• Sometimes it becomes necessary to feed your newborn puppy.

    Sometimes it becomes necessary to feed your newborn puppy. This can be because of abandonment or loss of the mother, because the mother cannot produce enough milk to feed all of the puppies, or because one of the newborns is not as strong as the others and is not receiving enough nutrition. Feeding a young puppy is best accomplished with a bottle specially designed for newborn animals. The opening in the nipple of the bottle should only allow one drop to fall at a time when the bottle in inverted. Sometimes a slit will work better than a small hole for this purpose.

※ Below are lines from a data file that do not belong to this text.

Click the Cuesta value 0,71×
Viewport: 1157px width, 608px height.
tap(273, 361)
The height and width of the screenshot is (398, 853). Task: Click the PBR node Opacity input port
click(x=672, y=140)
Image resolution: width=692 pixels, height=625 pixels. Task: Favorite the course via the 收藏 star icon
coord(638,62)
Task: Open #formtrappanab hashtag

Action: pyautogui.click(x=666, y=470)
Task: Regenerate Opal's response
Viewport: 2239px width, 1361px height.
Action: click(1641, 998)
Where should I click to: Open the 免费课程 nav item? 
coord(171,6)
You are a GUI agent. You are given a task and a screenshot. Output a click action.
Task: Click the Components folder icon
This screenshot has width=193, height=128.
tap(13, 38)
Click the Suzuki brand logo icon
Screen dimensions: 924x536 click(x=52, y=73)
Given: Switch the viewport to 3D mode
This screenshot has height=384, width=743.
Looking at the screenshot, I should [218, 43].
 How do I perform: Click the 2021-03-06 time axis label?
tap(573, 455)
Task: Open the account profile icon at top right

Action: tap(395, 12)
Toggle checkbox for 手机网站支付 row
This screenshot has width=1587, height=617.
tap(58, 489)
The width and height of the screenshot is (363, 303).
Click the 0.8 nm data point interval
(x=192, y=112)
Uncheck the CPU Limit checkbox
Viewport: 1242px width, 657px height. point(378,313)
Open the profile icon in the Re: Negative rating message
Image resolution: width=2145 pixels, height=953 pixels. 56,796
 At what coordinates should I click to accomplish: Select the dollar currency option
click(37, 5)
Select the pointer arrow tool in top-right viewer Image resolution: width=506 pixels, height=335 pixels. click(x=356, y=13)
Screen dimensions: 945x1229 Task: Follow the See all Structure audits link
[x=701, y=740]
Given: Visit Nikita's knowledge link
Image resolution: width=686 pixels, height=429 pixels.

    Use a milk replacer formulated for puppies – do not use cow’s milk or goat’s milk as the fat, protein, and lactose levels are not correct for a puppy. If you are using liquid milk replacer, it should be ready to serve as is. If you are using powdered milk replacer, it is important to follow the manufacturer’s instruction for reconstitution. If the formula is too concentrated then the puppy may become constipated and if the formula is too dilute, not only will your puppy not receive the proper amount of nutrients but he could develop diarrhea. Both of these can be life threatening to your puppy. Never heat the formula itself – instead, soak a bottle in a mug of hot water. After a minute, test the temperature of the formula on the inside of your wrist. It should feel warm, but not hot.

    Puppies should be held in the horizontal position for feeding – this is a natural position for feeding and will reduce the risk of aspiration of formula. Gently insert the nipple into the puppy’s mouth using a prying motion while you apply pressure to the sides of the bottle to release a drop or two of milk. From then on the puppy should suck on its own. Resist the urge to over feed puppy. It is much safer to give them a little less as over feeding can lead to pneumonia if milk is aspirated. It is much safer to feed smaller amounts more frequently than larger amounts less frequently. If milk bubbles out of the puppy’s nose while nursing, the milk is flowing from the bottle too quickly. This could be due to a too-large hole in the nipple, overfeeding, or squeezing the bottle during feeding.

    The most important part of orphan puppy care is frequency of feeding. Newborn puppies have no fat or glycogen stores to use as energy when the milk is digested. It is crucial to the newborn to feed the puppy every two hours during the first week of life. Yes – even through the night. After the first week, the newborn can be fed every three hours for weeks two through four. When the puppy is four weeks old he can be fed every six to twelve hours depending on how much solid food they are eating.

  • /

    Be sure to use a milk replacer formulated for puppies.